Water Gwisin Interview Questions

How did you know the instant you changed from fire/bone/blood to water/coral/miyeok?

Can you paint a diaspora by inking in the holes and boxes of your Hangeul name?

If a stone strikes your image, will it soften and blur
or will it be printed in the papers?

Do you remember the name of the greed that drowned you?

Does it have a specific touch point known to man, e.g., War Day, Sewol Ferry, 
or have you, like most maidens misting away, lost the bookmark?

Is revenge, to you, the hot spike of overwarming seas 
or the cold determination of sharks rippling by?

Have you known the touch of a man who was not greedy?

Have you known and cared for the touch of a man, or woman?

Did you learn to speak your native tongue or did the colonizers take that from you?

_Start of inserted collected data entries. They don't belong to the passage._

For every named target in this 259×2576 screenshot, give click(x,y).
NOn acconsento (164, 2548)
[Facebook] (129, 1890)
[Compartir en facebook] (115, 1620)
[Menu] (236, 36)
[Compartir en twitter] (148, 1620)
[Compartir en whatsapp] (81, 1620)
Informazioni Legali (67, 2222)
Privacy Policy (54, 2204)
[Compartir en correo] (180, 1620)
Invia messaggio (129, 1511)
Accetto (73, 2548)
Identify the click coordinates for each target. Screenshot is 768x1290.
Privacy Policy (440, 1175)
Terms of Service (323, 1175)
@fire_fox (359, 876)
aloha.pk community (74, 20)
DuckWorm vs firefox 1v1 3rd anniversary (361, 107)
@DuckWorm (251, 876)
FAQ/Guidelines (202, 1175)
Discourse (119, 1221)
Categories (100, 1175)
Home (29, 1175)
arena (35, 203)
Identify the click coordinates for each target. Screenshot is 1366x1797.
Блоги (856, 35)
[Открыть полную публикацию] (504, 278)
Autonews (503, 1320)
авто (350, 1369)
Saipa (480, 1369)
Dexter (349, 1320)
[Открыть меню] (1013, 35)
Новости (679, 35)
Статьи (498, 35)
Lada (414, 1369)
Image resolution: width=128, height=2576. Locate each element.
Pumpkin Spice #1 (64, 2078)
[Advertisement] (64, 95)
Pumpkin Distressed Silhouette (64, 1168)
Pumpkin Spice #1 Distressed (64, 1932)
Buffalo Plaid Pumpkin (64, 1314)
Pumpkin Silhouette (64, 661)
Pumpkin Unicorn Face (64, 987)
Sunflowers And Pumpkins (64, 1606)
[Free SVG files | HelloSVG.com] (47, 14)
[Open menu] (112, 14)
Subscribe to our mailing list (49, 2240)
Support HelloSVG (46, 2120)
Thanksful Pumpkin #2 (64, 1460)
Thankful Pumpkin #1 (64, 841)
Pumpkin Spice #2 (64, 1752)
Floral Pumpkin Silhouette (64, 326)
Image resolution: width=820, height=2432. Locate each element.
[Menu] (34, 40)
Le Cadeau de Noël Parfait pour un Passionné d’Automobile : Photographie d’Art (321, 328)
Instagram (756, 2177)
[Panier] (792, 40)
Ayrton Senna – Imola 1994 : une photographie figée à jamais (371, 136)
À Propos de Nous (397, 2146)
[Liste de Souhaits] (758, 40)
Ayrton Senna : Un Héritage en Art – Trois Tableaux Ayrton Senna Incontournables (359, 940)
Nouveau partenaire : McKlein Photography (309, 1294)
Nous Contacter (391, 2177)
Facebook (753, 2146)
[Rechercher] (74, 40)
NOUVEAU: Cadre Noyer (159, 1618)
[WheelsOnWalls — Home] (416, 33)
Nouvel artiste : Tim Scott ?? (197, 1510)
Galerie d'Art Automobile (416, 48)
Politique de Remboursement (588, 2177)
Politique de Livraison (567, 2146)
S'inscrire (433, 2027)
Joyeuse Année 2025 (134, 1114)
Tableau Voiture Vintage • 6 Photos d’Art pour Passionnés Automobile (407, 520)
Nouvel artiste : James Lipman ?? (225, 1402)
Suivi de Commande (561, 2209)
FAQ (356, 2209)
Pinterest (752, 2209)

How many have you revealed yourself to in the last moment of their lives?

How many did you save?

Is the hunger of ocean cold, or hot?
 

Picture
MARIA S. PICONE (mariaspicone.com/Twitter @mspicone) is a queer Korean American adoptee. Her debut chapbook, Adoptee Song, will be released in spring 2023. She won the 2020 Cream City Review Summer Poetry Prize and grants from Kenyon Review, Hambidge, The Juniper Institute, and elsewhere. She is Chestnut Review’s managing editor.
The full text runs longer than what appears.